For Ryan Koelewyn, an IT network analyst in California's public sector, VMware is deployed for production applications that need high availability. Less critical apps, like his shop's lab, go on XenServer along with XenApp. "HA isn't available in the free version of XenServer, but the majority of apps we run on XenServer don't require it."

The cons of XenServer
While users say they're satisfied with XenServer, it's unlikely to stage a takeover of their shops anytime soon. For one thing, management tends to lean in favor of the market leader. "I prefer XenServer because it's easy to get into -- it's more of an open system," said Koelewyn. "But we'll probably keep VMware -- upper-level management feels much more comfortable with it."

I prefer XenServer because it's ... more of an open system

 

Ryan Koelewyn, IT network analyst
California public sector

Users also say they want Citrix to continue developing XenServer's memory management. Today, the Citrix approach to memory management, called dynamic memory control, increases the number of virtual machines (VMs) on a given host by compressing the memory pages used by existing VMs.
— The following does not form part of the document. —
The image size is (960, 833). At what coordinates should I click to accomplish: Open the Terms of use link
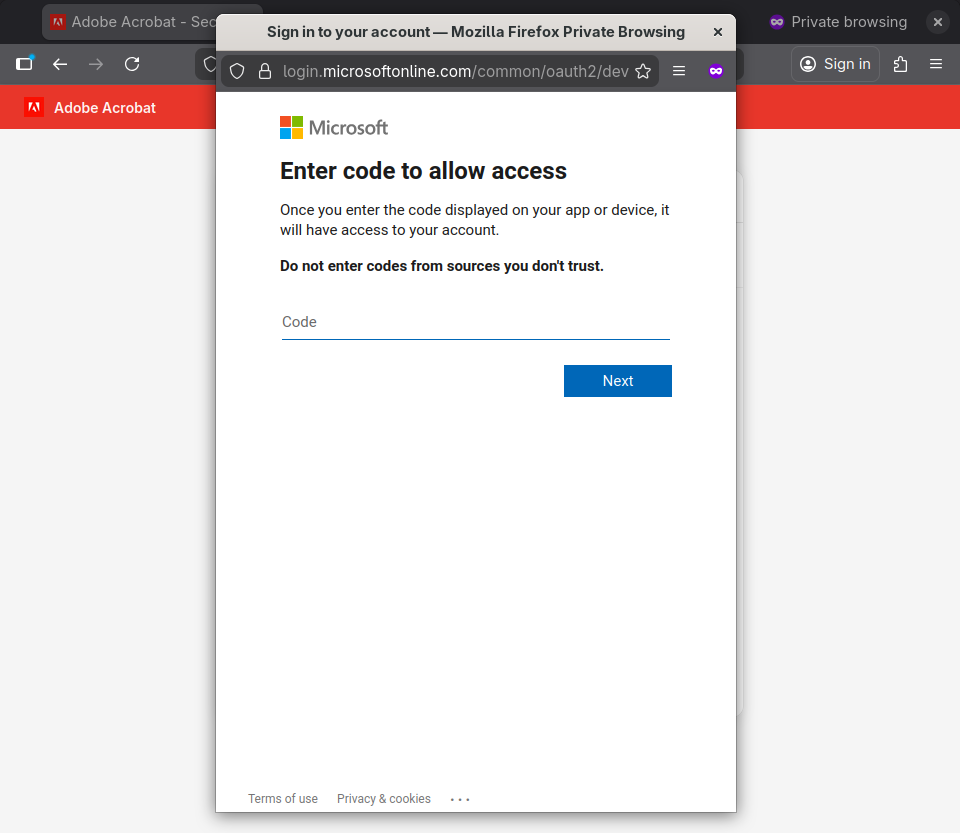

It's not quite the same as VMware's memory overcommitment, which essentially allows memory to be "thin provisioned" so guests behave as though they have more memory available than they do in reality. VMware also has transparent page sharing, which "single instances" memory pages, and with vSphere 4.1 added memory compression similar to XenServer's.

VMware-style memory overcommit is the one big feature XenServer is missing, according to Robert McNutt, a lead Citrix specialist at Northeast Georgia Health System Inc in Gainesville. "They've added a measure of memory management recently, but it's something VMware has been doing for years."

Like Hyper-V users, XenServer shops say more advanced integration with hardware and ISV partners is needed. For example, McNutt's primary storage array, an EMC Corp. Symmetrix DMX-4, is not on the hardware compatibility list for Citrix's StorageLink program, which allows management of storage arrays through the virtual server interface.

New Hanover Regional Medical Center's Hibler added that plans to expand his XenServer deployment will be contingent on support from his clinical application vendors, many of which have just begun to support virtualization and typically do so only on VMware.